School lunch prices increase

By Kenny Kiratli

Kenny Kiratli ('17) attends Northwestern University.

Posted: April 9, 2015

To retain qualtity, lunch prices rise

When students returned from Christmas break, Taher Inc., the food service provider at Minnehaha, announced a 20 cent price rise on entrees from $3.75 to $3.95. This price increase was the result of a simple and definite factor.

“We had no choice,” said Chef Jonathan Barnes, executive chef at Minnehaha. “The price of the food that comes into the building is going up. To offset that, we had to raise the prices so we could keep the same quality and expectations that [the students] want. When we order beef, it’s the best beef we can get; but if we don’t raise that price, then we have to drop to a lower tier, and the quality suffers. So that’s why the [price raise] decision was made.”

According to the Bureau of Labor Statistics’ Consumer Price Report for December 2014, the index for food rose 0.3 percent in December following a 0.2 percent increase in November. In December alone, dairy related products rose 0.6 percent, while the fresh vegetable index rose 2.4 percent. The index for beef and and veal were upped 0.7 percent.

■ The data ■
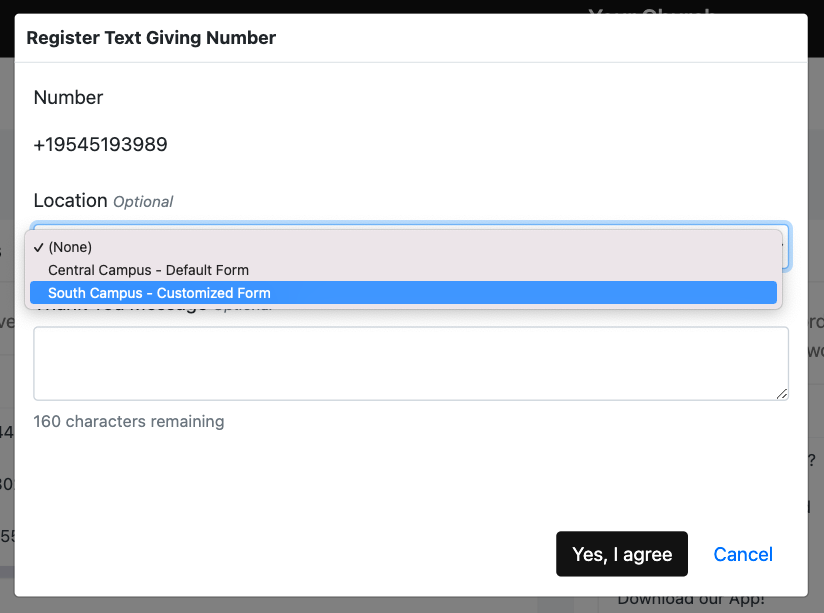824x613 pixels.
Task: Click the "Location" field label
Action: tap(70, 200)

■ Assigned task ■
From the school lunch prices article, repeat word for word the part that opens with the words containing "School lunch prices" and closes with "and definite factor.".

■ Response ■
School lunch prices increase

By Kenny Kiratli

Kenny Kiratli ('17) attends Northwestern University.

Posted: April 9, 2015

To retain qualtity, lunch prices rise

When students returned from Christmas break, Taher Inc., the food service provider at Minnehaha, announced a 20 cent price rise on entrees from $3.75 to $3.95. This price increase was the result of a simple and definite factor.